Up to and including the final line, please copy every line exactly, starting from the one that contains "The image size is (720, 1280)." in the material below.

......

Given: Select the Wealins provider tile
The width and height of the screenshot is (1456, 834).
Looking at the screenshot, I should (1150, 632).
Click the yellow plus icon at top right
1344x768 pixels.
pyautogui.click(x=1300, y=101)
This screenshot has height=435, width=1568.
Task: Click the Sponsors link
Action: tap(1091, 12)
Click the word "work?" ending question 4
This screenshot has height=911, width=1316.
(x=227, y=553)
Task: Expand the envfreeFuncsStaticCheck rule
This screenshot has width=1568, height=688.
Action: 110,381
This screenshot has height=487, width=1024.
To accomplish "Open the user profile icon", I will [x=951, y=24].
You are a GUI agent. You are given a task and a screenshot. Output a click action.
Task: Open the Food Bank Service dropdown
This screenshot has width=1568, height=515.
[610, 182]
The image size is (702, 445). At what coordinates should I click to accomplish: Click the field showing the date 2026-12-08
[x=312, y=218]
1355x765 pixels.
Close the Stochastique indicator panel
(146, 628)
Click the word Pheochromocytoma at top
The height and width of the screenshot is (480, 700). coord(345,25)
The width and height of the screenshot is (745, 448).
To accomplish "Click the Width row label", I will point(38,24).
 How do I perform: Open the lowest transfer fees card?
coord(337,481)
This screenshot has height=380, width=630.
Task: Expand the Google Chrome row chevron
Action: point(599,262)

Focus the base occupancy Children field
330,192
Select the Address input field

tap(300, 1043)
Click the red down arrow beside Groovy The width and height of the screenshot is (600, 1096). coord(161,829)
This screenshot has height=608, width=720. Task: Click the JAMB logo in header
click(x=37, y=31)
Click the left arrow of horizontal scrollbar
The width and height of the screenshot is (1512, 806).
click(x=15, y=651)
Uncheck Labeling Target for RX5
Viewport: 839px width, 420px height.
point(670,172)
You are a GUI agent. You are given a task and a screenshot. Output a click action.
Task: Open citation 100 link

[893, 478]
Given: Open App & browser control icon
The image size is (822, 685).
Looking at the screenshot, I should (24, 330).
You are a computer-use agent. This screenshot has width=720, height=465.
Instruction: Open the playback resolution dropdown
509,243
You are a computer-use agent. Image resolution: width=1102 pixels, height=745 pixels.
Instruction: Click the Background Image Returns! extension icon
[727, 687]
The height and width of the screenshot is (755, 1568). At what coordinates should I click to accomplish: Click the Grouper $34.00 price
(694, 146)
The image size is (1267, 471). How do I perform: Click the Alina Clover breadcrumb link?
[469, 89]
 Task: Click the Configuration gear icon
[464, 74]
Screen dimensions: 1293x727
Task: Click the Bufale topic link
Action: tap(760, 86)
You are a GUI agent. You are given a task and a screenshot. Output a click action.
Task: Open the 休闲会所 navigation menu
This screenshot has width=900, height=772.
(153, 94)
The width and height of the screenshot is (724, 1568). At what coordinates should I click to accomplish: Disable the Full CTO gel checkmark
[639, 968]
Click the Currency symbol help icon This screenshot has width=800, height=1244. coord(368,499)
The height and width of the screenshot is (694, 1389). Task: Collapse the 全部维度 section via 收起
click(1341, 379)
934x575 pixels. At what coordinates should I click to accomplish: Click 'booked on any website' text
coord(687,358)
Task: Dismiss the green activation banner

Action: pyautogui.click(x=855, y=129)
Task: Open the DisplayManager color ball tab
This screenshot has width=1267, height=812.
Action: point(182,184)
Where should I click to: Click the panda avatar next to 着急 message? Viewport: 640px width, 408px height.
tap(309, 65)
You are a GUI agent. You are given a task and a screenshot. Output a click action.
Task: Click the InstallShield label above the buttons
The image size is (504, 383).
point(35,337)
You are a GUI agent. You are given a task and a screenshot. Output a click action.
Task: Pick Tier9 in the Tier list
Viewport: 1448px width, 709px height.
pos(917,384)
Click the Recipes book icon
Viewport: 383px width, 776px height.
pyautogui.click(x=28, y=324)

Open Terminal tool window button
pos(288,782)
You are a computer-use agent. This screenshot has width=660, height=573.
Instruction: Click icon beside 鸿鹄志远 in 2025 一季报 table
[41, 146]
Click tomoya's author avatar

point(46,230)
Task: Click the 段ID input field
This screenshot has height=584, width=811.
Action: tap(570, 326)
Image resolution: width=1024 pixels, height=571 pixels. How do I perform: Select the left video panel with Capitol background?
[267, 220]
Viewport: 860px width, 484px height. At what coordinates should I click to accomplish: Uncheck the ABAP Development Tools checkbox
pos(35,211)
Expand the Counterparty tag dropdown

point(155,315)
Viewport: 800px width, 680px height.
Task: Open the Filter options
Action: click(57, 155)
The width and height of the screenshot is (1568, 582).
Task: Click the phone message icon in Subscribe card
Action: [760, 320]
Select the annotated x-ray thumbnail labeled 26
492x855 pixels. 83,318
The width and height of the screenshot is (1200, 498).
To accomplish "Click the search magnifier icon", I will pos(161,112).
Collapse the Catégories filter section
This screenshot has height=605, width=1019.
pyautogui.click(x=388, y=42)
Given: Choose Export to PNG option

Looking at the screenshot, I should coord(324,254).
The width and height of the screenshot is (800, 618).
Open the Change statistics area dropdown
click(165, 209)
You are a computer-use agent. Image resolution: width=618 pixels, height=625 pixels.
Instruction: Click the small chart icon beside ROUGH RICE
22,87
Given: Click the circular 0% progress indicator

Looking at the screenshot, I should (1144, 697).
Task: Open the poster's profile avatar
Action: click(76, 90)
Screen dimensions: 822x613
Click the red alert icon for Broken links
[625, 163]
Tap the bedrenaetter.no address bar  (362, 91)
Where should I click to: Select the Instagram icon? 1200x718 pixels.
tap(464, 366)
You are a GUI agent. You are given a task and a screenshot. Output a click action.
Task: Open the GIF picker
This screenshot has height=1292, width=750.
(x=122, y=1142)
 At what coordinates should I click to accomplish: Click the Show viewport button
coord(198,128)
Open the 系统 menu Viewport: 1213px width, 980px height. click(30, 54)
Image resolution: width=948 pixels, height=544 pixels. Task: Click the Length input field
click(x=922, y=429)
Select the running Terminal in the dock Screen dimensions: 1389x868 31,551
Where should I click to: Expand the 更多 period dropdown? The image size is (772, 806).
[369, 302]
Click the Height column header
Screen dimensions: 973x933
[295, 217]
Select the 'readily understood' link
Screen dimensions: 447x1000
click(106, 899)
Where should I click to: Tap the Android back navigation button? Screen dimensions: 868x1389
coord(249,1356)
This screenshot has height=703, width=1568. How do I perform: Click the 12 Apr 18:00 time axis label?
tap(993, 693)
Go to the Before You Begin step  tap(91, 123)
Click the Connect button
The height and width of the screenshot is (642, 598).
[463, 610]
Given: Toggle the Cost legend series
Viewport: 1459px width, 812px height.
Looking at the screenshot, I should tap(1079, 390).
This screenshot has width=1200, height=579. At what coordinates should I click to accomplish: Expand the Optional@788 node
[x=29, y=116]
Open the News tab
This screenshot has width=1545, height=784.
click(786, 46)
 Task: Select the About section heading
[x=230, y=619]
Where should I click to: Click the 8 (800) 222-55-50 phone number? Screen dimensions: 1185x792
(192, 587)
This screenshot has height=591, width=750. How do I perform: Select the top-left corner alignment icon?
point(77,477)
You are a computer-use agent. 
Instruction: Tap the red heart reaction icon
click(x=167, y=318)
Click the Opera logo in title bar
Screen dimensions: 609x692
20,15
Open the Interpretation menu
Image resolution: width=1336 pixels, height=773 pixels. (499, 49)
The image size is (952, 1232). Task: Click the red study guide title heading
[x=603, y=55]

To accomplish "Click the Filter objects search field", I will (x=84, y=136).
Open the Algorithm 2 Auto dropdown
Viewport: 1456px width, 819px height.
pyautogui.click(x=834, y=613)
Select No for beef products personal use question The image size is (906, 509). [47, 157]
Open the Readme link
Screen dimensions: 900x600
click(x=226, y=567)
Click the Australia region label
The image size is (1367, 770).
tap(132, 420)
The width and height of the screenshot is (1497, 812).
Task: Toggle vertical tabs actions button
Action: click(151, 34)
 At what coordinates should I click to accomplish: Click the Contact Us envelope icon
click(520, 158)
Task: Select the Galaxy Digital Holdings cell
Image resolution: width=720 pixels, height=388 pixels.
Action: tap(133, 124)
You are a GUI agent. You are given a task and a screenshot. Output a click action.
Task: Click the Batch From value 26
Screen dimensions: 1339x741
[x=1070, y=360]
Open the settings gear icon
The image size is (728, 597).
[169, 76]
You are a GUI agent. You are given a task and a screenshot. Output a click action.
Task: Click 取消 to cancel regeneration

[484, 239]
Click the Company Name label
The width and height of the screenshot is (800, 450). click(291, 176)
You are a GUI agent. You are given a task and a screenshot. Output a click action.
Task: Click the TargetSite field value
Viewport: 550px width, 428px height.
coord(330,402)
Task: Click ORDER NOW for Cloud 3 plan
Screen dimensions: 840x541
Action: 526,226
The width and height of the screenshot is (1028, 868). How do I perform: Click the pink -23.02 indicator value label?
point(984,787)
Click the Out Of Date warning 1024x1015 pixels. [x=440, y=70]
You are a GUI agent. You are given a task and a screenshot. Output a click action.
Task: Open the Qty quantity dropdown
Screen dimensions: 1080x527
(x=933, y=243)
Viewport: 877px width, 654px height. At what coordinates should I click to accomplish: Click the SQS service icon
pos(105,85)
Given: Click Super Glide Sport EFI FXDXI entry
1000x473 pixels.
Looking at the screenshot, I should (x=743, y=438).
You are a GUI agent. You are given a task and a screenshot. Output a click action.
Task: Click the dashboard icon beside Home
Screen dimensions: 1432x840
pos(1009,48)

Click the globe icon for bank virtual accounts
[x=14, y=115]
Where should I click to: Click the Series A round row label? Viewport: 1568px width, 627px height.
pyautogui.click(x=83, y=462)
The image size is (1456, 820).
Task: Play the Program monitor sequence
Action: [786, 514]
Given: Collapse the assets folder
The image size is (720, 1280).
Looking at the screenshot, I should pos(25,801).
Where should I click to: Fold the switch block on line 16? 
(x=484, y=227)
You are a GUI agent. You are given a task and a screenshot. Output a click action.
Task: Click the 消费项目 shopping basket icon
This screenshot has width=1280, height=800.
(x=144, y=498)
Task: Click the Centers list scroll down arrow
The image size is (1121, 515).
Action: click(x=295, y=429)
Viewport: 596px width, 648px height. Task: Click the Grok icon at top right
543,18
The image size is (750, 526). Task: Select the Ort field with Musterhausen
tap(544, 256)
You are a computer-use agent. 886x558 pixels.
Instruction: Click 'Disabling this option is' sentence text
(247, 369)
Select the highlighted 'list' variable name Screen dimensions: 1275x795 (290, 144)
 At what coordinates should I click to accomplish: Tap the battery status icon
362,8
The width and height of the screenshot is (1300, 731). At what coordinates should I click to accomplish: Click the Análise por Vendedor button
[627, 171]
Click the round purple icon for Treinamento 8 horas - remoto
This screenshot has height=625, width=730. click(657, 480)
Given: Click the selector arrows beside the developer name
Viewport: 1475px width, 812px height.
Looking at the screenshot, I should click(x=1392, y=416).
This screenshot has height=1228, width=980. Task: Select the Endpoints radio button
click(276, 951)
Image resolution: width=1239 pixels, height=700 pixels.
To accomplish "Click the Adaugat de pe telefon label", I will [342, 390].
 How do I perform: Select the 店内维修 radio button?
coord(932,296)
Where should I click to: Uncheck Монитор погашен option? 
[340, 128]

......

◆ **Solved exercise**:
The image size is (720, 1280).
Looking at the screenshot, I should pos(25,801).
Where should I click to: Fold the switch block on line 16? 
(x=484, y=227)
You are a GUI agent. You are given a task and a screenshot. Output a click action.
Task: Click the 消费项目 shopping basket icon
This screenshot has width=1280, height=800.
(x=144, y=498)
Task: Click the Centers list scroll down arrow
The image size is (1121, 515).
Action: click(x=295, y=429)
Viewport: 596px width, 648px height. Task: Click the Grok icon at top right
543,18
The image size is (750, 526). Task: Select the Ort field with Musterhausen
tap(544, 256)
You are a computer-use agent. 886x558 pixels.
Instruction: Click 'Disabling this option is' sentence text
(247, 369)
Select the highlighted 'list' variable name Screen dimensions: 1275x795 (290, 144)
 At what coordinates should I click to accomplish: Tap the battery status icon
362,8
The width and height of the screenshot is (1300, 731). At what coordinates should I click to accomplish: Click the Análise por Vendedor button
[627, 171]
Click the round purple icon for Treinamento 8 horas - remoto
This screenshot has height=625, width=730. click(657, 480)
Given: Click the selector arrows beside the developer name
Viewport: 1475px width, 812px height.
Looking at the screenshot, I should click(x=1392, y=416).
This screenshot has height=1228, width=980. Task: Select the Endpoints radio button
click(276, 951)
Image resolution: width=1239 pixels, height=700 pixels.
To accomplish "Click the Adaugat de pe telefon label", I will [342, 390].
 How do I perform: Select the 店内维修 radio button?
coord(932,296)
Where should I click to: Uncheck Монитор погашен option? 
[340, 128]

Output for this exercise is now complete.